Monday, January 25, 2016

Italy’s Gay Rights Showdown with the Vatican

For all those in the LGBT community who nearly had the vapors over Pope Francis' supposedly kinder and more accepting approach to LGBT individuals, look no farther than Italy to see the Catholic Church's real attitude towards gays.  With the Italian parliament now considering same sex partnership legislation, the Church is fighting tooth and claw to oppose any legislation that would grant gays increased rights.  Events in Italy mirror the Church's anti-gay efforts in Slovenia and across the globe where  keeping LGBT individuals third class citizens - or less - is a Church priority even as the cover up of sex crimes against children and youths continues. Meanwhile, Italy now finds itself as the last western European nation where religion still trumps equality under the civil laws.  A piece in The Daily Beast looks at the contest in Italy.  Here are excerpts:

ROME — Same-sex couples in Italy might as well be invisible. They cannot adopt children. They cannot inherit pensions or share state-funded benefits. They are not recognized as legal couples for the purpose of tax breaks. They cannot even visit each other if one partner is in the intensive care unit, or on his or her death bed, in a public hospital, no matter how long they may have been together even if they were married legally in another country. But all that may soon change. 
Italy is the last major European nation with a complete blind spot when it comes to recognizing same-sex couples as legal partners. Last June, the European Court of Human Rights ruled that Italy was in “breach of human rights” because it offered no option that would allow same-sex partners to share the same benefits as straight partners, specifically citing adoption, shared pension benefits, and tax breaks as key rights that are missing. 

On Jan. 28, Italy’s Senate will start debating the so-called Cirinna law, named after Monica Cirinna, the senator from Prime Minister Matteo Renzi’s center-left Democratic Party who officially introduced the bill last October. 

Renzi has made the recognition of civil unions a priority in his premiership and vows to pass the bill into law. “We can hardly think we can go to Europe beating our drum about immigration or the deficit limit, and then be last in the line when it comes to human rights," Cirinna told Reuters last week. "But we live under the shadow of the Vatican dome and Catholicism here is different than in other countries. It is a presence."

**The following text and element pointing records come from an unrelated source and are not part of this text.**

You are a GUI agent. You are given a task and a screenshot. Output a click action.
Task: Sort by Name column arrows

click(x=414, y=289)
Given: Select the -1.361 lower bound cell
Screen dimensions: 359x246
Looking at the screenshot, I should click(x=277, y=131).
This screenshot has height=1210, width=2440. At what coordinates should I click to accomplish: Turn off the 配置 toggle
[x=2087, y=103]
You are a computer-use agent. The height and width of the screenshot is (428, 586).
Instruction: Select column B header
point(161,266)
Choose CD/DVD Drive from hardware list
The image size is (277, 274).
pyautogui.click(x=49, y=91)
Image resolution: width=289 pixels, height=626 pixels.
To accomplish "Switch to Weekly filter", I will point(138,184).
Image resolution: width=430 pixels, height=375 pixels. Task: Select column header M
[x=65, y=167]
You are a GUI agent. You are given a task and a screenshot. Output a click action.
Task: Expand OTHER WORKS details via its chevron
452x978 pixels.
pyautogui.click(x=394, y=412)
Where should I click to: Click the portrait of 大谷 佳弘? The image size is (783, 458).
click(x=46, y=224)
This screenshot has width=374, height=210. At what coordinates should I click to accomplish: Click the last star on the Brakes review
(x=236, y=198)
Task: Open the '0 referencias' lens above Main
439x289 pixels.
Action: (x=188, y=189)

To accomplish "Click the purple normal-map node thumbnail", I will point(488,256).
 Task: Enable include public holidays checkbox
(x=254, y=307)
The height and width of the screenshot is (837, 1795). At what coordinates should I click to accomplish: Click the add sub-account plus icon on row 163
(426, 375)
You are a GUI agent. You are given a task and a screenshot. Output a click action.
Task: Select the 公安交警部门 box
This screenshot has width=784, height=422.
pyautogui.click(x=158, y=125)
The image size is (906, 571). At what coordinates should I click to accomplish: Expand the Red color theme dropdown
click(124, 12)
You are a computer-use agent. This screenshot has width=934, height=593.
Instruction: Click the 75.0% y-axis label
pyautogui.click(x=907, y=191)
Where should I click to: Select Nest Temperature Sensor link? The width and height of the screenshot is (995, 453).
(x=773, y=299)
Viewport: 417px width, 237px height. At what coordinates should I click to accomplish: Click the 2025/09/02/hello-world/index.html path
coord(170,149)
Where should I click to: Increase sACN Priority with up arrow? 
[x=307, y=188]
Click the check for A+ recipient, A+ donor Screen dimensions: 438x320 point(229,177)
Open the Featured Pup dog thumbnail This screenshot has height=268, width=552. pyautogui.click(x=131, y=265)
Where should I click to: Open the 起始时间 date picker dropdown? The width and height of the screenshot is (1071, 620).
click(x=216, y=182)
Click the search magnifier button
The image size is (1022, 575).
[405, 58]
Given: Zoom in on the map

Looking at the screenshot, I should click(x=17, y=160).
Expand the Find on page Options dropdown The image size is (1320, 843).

[T]he bill is simply about allowing same-sex couples the right to be recognized the same way non-married straight couples are, as a “social formation” or life-long partnership that isn’t bound by a marriage certificate, much as France has done with its PACS (civil solidarity pacts) for more than 15 years.  

One reason it has taken so long to get such a bill to a vote is because of the need to determine what exactly to call the same-sex unions to avoid any connotation of marriage. Meanwhile, naysayers have threatened to tack on thousands of amendments. The right-wing Nuovo Centro Destra or New Center Right party run by Angelino Alfano, Silvio Berlusconi’s former wingman, has had considerable success delaying the bill’s progress. 
 
Alfano, who recently said the use of surrogate mothers should be treated as a sex crime, is not-so-subtly backed by several high ranking Catholic cardinals, who have managed to keep this law out of parliament for years.

Late last year at the Vatican’s Synod on the Family under Pope Francis, those in attendance agreed that while gays are welcome in the Church pews, they will never be allowed to walk down the aisle. 
“Regarding proposals to place unions of homosexual persons on the same level as marriage, there are absolutely no grounds for considering homosexual unions to be in any way similar or even remotely analogous to God’s plan for marriage and family” the synod fathers wrote in their final document.
 
On Saturday, a coalition of gay-rights groups held demonstrations in more than 80 public squares across Italy under the banner “Svegliati Italia,” or “Wake up Italy.” Anyone attending was asked to bring alarm clocks and timers as props to make the wake-up point. 

“The law, if passed, will change the lives of many gay and lesbian people, and especially their children, whose lives it will undoubtedly improve,” says Arcigay’s Piazzoni. “We need to give people back their dignity to remind our government that their objective at hand is to ensure equality for all, a goal that so far remains elusive.” 

But not to be outdone, Italy’s Catholic bishops are holding their own demonstration on Jan. 30 under the banner “Family Day” . . .
The bill debate kicks off on Jan. 28, and, barring unforeseen delays, could come to a vote within a week. If it passes in any form, which it surely should, it will be seen as a major defeat to the conservatives of the Catholic church. And even if it passes as just a shell of its original incarnation, it will be seen as a worthy compromise by many in the LGTB community—a necessary first step toward equality for all.